Within the construct of humanity, there is one primary equation that should be inviolate — the sanctity of the family. But because of serious breaches in that bastion fortifying the protection of family units, intercessions are sometimes necessary to invest a degree of protective legislation into the equation, especially where there are spouses who batter their domestic partners repeatedly, but are yet set free with the ultimate consequence of finally depriving that partner of her life.
And here I lay blame squarely at the feet of the guardians of the law, because theirs are oftentimes the decisions and the actions or inactions that determine the fate of the innocent victims, and the casualties of the demonic actions.
Hence, the various pieces of legislation driven by former Minister of Human Services and Social Security, Ms Priya Manickchand.
But sometimes legislation is not enough, and the justice system fails the society.
Neesa Gopaul fell through the cracks of the system, and eventually met her death at the hands of the very people she should have trusted most in the world.
Ms Manickchand expressed appreciation at the public outcry over the case, and said she was absolutely encouraged by the public outcry that was made after Neesa’s murder. “I felt encouraged and inspired by that outcry, as child abuse and abuse of women (are) so often met with apathy from society in general that that alone sometimes is daunting.”
She said that, policy-wise, everything was in place for such a tragedy not to have happened. Manuals and protocols have been written, training on said manuals done, and officers at the agency do only child protection work; as compared to other officers in the Ministry, who do general duties, which include so much that their expertise is sometimes stretched.
“It is incumbent on officers to do what is required of them, not be lazy or ignorant of laws and/or best practices when dealing with the nation’s children. If this does not happen, if officers do not do what they have sworn to do, what they are paid to do, then we cannot ensure that this does not happen again.”
Yet, shortly after this interview, a single father, a widower whose wife had died leaving him with three daughters to raise alone, was jailed by a magistrate for inflicting corporal punishment on his 14-year-old schoolgirl daughter who had, from all reports, been engaging in sexual activities with adult men since she was 13 years old.
Any single parent – male or female — would sympathise and empathise with a parent who single-handedly has to provide for the material and every other need of three girl children. It is a daunting task for anyone.

Directions:
(a) In the article on family violence, what position did Ms Priya Manickchand formerly hold?
(b) Return everything in the article on family violence from "She said that, policy-wise, everything" down to "is sometimes stretched.".
(c) Translate this sentence from the article on family violence into Spanish: "But sometimes legislation is not enough, and the justice system fails the society."

Data shown:

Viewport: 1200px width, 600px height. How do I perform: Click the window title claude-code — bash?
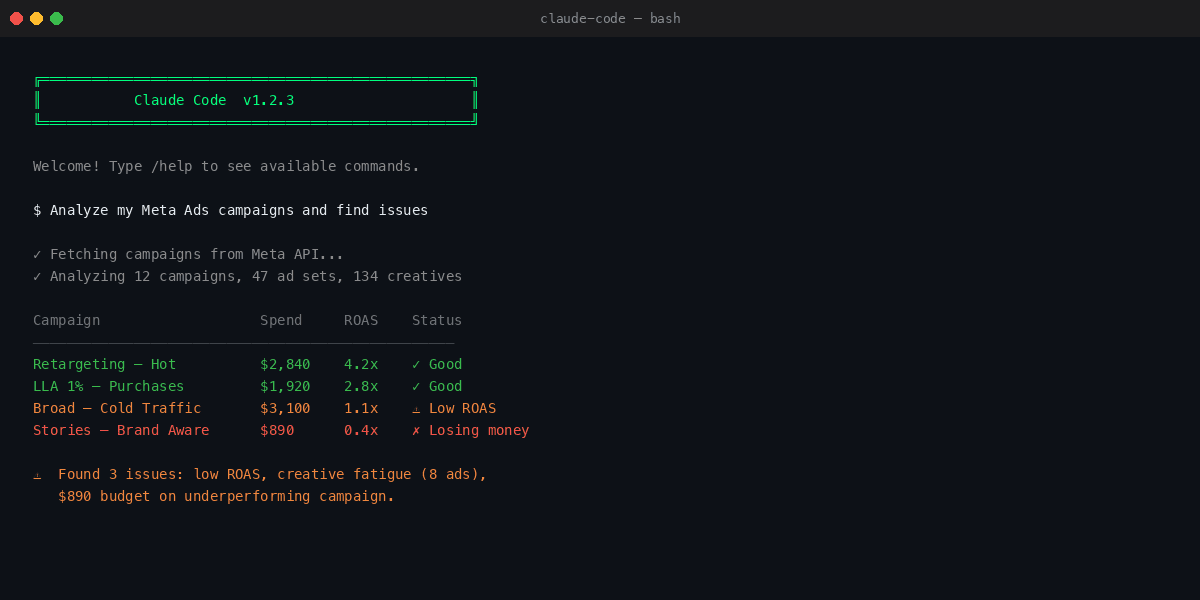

Results for the exercise:
(a) She was Minister of Human Services and Social Security.

(b)
She said that, policy-wise, everything was in place for such a tragedy not to have happened. Manuals and protocols have been written, training on said manuals done, and officers at the agency do only child protection work; as compared to other officers in the Ministry, who do general duties, which include so much that their expertise is sometimes stretched.

(c) Pero a veces la legislación no basta, y el sistema de justicia le falla a la sociedad.